Andermatt war bis vor zehn Jahren vor allem als Militärbasis und Durchgangsort für spektakuläre Passfahrten über die Furka, den Gotthard und den Oberalp bekannt. Mit den Millioneninvestitionen von Samih Sawiris erlebte das Dorf den bemerkenswerten Wandel vom Bergdorf zum Luxusresort. Dieser Wandel wurde massgeblich durch die Eröffnung des renommierten Luxushotels The Chedi im Jahr 2013 eingeleitet.

Unter der Führung des Hoteliers Jean-Yves Blatt setzte das 5-Sterne-Superior-Hotel eigene Massstäbe in den Bereichen Gastlichkeit und Herzlichkeit. Sie beruhen auf Werten, die er als Kind aufgesogen hat. Nach acht Jahren als General Manager verlässt Blatt das Luxushotel Ende September und übergibt an Jörg Arnold.

Jean-Yves Blatt, bevor Sie «The Chedi» leiteten, waren Sie während zehn Jahren General Manager des Parkhotel in Gstaad, eines Luxushotels mit 100-jähriger Geschichte. Ist es schwieriger, einem neuen Hotel wie dem Chedi ein Gesicht zu geben oder ein altes Hotel jung zu halten?
Beides hat seine Tücken! Ein komplett neues Hotel muss eine Seele erhalten und erste Gäste finden. Dazu benötigt es in einem ersten Schritt vor allem eine Vision, ein top Marketing und ganz viel Kommunikation. Software und Hardware müssen verbunden werden. Es braucht den Mut, Dinge zu probieren und sie sofort zu ändern, wenn sie nicht funktionieren.

Ein altes Hotel jung zu halten, birgt eine ganz andere Herausforderung. Man weiss schon, was funktioniert und was nicht, und kennt den Weg zu neuen Zielgruppen. Doch wie nimmt man die Stammkunden auf diese Reise mit? Wie kann man diese immens wichtigen Gäste für Neues begeistern?

(Datensätze)

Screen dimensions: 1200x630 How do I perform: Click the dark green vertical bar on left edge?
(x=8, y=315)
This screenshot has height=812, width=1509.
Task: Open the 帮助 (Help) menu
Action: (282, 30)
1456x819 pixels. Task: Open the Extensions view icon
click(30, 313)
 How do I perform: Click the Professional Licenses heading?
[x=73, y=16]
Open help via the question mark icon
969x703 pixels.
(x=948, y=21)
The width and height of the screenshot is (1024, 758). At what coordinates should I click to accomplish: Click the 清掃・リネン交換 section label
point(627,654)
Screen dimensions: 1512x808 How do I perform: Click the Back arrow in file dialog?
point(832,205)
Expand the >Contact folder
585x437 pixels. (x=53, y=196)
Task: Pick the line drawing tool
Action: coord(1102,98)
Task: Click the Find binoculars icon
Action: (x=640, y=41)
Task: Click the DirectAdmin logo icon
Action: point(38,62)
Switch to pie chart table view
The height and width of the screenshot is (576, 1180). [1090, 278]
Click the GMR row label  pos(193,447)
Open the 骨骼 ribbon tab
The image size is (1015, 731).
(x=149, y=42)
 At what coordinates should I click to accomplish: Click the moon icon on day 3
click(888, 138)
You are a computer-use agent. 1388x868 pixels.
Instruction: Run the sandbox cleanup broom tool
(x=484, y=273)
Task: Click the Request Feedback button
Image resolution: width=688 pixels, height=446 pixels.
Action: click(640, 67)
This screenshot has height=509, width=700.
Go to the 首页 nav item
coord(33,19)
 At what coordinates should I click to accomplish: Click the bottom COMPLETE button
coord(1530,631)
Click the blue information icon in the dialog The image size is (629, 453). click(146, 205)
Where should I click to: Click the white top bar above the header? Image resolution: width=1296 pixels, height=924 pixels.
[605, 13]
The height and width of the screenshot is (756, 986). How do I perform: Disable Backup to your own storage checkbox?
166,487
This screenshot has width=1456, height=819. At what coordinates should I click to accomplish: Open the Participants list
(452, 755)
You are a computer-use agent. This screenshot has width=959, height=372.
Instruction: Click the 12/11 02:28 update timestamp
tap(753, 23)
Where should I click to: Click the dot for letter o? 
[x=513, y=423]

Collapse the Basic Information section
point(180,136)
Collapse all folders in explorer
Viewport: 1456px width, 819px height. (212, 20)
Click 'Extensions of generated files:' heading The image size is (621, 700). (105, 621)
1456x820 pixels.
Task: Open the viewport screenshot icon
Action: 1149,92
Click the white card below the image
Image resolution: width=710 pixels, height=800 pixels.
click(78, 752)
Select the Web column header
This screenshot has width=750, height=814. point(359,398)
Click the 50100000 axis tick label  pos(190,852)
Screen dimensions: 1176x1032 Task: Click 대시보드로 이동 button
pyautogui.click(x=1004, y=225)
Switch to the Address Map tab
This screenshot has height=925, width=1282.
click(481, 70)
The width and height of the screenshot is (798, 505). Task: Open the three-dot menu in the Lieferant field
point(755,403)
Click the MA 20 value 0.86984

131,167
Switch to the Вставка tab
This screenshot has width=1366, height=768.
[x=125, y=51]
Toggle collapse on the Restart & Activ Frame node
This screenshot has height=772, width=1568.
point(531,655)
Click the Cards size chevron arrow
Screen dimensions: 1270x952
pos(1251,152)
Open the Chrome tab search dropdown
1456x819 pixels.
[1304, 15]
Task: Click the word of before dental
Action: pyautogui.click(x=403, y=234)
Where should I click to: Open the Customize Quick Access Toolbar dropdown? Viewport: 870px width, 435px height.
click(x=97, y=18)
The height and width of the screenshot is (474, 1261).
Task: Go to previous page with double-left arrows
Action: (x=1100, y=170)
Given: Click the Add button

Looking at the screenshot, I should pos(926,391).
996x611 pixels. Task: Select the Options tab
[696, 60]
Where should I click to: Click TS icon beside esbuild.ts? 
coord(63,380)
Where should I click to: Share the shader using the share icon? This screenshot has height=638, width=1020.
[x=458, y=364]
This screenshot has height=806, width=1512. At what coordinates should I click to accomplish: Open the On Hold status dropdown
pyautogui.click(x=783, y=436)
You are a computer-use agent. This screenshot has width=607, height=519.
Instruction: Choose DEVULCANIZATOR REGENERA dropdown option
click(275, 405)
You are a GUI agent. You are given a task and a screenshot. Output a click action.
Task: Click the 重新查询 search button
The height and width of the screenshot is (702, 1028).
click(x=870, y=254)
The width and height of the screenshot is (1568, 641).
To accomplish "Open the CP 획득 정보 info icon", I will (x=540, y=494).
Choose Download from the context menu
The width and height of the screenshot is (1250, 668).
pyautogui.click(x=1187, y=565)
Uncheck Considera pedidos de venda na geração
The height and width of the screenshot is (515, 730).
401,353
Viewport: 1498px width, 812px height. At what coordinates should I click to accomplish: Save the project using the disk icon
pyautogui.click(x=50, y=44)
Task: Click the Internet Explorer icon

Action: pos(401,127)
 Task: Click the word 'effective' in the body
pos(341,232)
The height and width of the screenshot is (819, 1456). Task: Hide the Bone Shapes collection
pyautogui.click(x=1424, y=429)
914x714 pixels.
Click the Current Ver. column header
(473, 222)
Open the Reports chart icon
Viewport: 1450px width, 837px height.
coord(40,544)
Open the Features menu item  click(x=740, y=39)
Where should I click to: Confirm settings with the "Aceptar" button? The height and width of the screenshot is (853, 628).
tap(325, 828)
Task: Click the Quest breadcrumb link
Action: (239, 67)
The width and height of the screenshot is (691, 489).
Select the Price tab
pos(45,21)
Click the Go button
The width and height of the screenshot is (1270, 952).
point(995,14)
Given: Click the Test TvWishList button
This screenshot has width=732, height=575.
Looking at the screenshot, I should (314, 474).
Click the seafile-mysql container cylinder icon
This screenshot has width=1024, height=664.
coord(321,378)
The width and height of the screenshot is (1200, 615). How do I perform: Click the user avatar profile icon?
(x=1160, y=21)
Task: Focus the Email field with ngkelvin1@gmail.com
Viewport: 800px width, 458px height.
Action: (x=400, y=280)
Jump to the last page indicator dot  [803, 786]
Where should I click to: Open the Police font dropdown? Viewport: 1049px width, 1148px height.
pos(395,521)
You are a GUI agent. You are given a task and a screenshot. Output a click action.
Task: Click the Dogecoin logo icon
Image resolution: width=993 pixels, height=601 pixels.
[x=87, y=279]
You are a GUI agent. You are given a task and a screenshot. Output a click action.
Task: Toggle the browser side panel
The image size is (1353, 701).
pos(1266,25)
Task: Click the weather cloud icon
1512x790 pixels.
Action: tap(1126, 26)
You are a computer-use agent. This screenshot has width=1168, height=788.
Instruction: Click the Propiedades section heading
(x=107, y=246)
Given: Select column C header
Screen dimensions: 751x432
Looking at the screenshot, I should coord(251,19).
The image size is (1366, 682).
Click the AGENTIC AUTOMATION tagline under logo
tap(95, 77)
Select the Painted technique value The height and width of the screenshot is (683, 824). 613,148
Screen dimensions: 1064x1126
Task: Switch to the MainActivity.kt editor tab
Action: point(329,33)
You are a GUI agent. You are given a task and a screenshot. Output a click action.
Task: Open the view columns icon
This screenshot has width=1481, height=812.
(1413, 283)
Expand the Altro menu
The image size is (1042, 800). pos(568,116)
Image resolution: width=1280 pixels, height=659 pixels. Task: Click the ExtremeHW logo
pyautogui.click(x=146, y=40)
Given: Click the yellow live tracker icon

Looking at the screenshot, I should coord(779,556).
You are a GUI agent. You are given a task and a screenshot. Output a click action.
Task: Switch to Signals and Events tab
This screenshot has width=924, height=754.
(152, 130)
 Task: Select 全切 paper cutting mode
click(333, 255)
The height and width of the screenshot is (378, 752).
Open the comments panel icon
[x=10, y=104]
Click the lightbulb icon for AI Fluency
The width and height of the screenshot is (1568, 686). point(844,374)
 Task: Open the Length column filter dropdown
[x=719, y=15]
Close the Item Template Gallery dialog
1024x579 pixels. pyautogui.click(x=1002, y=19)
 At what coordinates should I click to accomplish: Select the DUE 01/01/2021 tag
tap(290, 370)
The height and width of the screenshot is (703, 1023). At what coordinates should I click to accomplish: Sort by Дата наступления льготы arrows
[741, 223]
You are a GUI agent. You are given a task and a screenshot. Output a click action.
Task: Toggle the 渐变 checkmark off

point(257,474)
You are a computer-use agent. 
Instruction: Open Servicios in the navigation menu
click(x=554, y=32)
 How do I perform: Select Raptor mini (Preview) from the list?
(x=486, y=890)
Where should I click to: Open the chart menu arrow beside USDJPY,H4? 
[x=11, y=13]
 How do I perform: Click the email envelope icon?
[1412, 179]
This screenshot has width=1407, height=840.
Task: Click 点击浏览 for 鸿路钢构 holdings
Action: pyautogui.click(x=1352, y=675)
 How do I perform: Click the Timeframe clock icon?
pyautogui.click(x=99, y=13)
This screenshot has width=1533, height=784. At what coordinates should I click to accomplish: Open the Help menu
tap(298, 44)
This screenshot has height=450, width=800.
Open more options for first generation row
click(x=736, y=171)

#### ZU ERLEDIGENDE AUFGABEN:
1) In welchem Jahr wurde das Luxushotel laut dem Text über The Chedi in Andermatt eröffnet?
2) Greifen Sie den Text über The Chedi in Andermatt auf und schreiben Sie ihn im Anschluss an seinen letzten Satz weiter.

#### GEORDNETE ERGEBNISSE:
1) Im Jahr 2013.

2)
Die gesamten Prozesse mussten neu strukturiert und durchdacht werden, damit das Hotel funktionieren konnte.

Was könnte die Destination Gstaad von Andermatt lernen?
Es sind dies die Kraft von Innovation und der Mut, etwas Neues zu wagen. Man solle sich trauen, gross zu denken.

Und umgekehrt, was kann Andermatt von Gstaad lernen?
Um sich als angesehene Tourismusdestination zu entwickeln, sollte man nicht kurzfristig denken und ein rasantes Wachstum anstreben, sondern langfristig planen und schrittweise vorgehen.

Sie verlassen das Luxushotel The Chedi Ende September. Dieser Entscheid wirkt etwas überraschend.
Nach achteinhalb unglaublich intensiven, spannenden und erfolgreichen Jahren als General Manager im The Chedi Andermatt würde ich nicht von einem frühen Abgang sprechen. (schmunzelt) Und es war auch kein überraschender Entscheid.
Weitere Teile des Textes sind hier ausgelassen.